--- PROVIDED DATA ---
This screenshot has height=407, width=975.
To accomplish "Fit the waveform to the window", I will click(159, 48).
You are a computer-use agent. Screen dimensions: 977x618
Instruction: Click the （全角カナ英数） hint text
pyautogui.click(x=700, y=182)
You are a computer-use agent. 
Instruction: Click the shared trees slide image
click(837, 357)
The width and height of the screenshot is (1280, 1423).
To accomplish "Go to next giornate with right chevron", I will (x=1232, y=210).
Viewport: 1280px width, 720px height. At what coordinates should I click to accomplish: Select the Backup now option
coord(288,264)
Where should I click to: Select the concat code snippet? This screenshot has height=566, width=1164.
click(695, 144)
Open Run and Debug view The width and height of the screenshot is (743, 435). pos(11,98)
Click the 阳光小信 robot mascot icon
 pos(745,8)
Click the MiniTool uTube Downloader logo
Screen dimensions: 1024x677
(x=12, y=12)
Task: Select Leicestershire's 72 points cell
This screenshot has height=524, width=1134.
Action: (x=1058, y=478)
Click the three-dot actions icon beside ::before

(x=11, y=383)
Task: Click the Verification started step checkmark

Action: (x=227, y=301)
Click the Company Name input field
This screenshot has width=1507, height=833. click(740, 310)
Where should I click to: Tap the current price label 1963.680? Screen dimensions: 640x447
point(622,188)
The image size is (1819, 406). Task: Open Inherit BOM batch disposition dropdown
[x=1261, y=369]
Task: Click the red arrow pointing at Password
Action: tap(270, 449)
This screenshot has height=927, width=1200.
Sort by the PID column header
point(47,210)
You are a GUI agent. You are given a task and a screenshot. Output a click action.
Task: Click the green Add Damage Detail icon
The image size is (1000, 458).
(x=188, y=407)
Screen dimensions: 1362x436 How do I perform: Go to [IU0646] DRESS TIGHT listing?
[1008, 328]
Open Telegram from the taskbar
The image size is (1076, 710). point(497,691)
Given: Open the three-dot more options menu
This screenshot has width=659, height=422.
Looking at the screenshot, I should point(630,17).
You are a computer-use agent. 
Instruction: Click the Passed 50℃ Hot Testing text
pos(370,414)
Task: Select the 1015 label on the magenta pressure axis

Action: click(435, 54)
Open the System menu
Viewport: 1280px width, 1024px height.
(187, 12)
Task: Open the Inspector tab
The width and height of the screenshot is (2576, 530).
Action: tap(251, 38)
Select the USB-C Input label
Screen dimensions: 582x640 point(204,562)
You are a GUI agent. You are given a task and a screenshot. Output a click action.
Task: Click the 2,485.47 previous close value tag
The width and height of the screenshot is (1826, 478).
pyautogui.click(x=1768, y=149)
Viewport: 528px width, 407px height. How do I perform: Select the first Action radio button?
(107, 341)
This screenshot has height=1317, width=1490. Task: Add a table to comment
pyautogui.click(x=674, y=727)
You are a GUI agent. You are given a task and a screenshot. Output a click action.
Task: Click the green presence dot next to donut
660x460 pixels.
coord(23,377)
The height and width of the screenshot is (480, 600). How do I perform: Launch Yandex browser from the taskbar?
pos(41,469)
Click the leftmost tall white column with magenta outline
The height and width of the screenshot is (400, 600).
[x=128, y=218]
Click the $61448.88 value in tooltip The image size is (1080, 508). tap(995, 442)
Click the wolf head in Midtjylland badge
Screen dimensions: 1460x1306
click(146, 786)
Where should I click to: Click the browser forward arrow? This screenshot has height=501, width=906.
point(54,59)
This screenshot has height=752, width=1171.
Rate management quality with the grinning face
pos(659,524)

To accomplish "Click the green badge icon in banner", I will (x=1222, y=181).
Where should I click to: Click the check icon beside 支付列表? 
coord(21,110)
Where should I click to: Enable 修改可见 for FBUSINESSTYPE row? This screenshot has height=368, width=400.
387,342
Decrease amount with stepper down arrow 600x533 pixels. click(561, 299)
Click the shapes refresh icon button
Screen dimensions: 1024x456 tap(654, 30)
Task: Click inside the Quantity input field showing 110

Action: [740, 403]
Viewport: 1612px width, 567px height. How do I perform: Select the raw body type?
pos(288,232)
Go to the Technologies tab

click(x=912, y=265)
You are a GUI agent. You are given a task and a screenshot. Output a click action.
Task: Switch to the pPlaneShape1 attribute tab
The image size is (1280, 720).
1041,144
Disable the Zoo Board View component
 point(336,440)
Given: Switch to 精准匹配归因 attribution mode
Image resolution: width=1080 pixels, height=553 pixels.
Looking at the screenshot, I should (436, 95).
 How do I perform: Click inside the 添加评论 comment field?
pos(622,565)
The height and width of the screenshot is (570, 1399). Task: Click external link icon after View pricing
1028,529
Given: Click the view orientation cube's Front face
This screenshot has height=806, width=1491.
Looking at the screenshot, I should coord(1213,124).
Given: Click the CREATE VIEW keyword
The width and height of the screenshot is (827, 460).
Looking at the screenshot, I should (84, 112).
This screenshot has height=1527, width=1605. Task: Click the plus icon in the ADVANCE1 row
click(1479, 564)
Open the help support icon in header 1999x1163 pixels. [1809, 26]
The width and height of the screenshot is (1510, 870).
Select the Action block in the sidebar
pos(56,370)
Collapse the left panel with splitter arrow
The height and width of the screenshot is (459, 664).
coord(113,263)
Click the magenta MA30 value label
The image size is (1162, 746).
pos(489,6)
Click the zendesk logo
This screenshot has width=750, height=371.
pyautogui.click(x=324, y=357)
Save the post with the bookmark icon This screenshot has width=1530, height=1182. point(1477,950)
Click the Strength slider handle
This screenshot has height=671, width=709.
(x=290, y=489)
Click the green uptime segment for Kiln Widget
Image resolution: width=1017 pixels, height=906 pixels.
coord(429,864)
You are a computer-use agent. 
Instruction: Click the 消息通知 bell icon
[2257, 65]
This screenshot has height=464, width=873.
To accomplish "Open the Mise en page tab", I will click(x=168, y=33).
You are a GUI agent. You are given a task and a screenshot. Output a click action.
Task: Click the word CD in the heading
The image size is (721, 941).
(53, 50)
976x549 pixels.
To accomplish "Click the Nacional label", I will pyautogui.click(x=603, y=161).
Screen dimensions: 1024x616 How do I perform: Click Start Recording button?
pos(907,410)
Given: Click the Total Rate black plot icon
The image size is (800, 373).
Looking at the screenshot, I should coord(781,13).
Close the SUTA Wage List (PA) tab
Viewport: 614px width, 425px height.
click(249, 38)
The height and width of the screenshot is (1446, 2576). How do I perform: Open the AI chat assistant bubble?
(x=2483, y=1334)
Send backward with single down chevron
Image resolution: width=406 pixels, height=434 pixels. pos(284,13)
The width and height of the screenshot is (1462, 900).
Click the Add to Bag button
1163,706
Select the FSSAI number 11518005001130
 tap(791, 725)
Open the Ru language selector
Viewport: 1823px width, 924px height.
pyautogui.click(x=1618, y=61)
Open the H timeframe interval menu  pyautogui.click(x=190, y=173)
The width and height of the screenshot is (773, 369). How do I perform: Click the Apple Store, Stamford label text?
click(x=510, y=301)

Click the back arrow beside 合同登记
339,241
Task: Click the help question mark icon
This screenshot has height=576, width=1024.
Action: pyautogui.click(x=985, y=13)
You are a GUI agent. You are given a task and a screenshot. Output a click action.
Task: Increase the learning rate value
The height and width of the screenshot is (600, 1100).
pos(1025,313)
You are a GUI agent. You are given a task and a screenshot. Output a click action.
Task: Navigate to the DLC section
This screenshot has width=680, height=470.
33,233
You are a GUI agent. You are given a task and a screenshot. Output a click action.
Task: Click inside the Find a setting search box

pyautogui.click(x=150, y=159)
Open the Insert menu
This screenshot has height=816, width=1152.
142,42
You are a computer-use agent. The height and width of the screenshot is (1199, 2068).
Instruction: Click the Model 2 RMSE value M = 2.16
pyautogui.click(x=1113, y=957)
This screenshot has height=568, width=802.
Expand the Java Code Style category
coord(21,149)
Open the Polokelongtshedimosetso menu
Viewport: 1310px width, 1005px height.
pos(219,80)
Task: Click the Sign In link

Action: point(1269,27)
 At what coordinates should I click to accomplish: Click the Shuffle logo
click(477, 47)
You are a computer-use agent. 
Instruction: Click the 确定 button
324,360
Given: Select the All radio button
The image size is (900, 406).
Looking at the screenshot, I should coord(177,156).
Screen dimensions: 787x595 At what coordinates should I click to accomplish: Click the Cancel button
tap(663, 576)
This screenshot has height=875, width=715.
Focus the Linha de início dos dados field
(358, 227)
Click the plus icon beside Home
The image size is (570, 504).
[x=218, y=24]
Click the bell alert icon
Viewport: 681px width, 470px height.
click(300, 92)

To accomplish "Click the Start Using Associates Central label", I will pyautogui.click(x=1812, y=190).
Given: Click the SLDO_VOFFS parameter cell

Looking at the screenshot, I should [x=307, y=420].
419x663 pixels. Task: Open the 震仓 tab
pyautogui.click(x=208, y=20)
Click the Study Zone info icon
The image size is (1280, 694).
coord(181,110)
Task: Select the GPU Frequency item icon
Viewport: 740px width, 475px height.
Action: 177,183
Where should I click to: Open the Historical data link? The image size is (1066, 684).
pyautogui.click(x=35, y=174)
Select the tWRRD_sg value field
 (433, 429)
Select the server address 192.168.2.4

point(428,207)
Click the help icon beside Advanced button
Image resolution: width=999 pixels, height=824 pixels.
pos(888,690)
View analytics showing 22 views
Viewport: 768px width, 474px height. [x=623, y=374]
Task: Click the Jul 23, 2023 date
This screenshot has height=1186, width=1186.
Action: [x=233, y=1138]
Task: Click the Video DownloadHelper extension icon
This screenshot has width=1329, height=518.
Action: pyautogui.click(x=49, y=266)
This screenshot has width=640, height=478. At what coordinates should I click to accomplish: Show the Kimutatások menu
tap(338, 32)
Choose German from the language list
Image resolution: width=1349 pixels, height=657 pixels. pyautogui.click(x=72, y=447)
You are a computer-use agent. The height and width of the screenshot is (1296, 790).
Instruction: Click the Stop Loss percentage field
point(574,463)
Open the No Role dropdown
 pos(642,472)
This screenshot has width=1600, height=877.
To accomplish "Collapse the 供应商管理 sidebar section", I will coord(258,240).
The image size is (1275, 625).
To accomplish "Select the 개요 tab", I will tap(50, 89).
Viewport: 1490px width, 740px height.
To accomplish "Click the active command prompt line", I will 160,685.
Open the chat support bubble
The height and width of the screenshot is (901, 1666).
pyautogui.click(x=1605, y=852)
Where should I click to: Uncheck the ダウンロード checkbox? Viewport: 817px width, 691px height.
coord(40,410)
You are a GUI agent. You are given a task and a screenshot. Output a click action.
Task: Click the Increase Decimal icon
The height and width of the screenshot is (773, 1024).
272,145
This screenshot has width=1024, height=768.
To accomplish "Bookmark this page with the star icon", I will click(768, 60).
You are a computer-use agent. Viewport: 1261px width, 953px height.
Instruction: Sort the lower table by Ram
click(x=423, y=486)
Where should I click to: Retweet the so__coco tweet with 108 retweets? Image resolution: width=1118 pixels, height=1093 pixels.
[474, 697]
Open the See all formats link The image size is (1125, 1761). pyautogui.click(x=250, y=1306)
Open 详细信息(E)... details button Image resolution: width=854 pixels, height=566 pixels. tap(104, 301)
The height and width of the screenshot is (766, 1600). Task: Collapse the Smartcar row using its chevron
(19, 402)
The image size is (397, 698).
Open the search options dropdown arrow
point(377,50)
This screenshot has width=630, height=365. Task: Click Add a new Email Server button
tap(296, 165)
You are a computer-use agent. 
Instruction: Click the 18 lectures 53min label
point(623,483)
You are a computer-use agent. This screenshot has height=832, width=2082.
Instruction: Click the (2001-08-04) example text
---
**ASSIGNMENT:** Collect every line with the string "page" from the records, and copy each.

**TASK RESPONSE:**
To accomplish "Open the Mise en page tab", I will click(x=168, y=33).
To accomplish "Bookmark this page with the star icon", I will click(768, 60).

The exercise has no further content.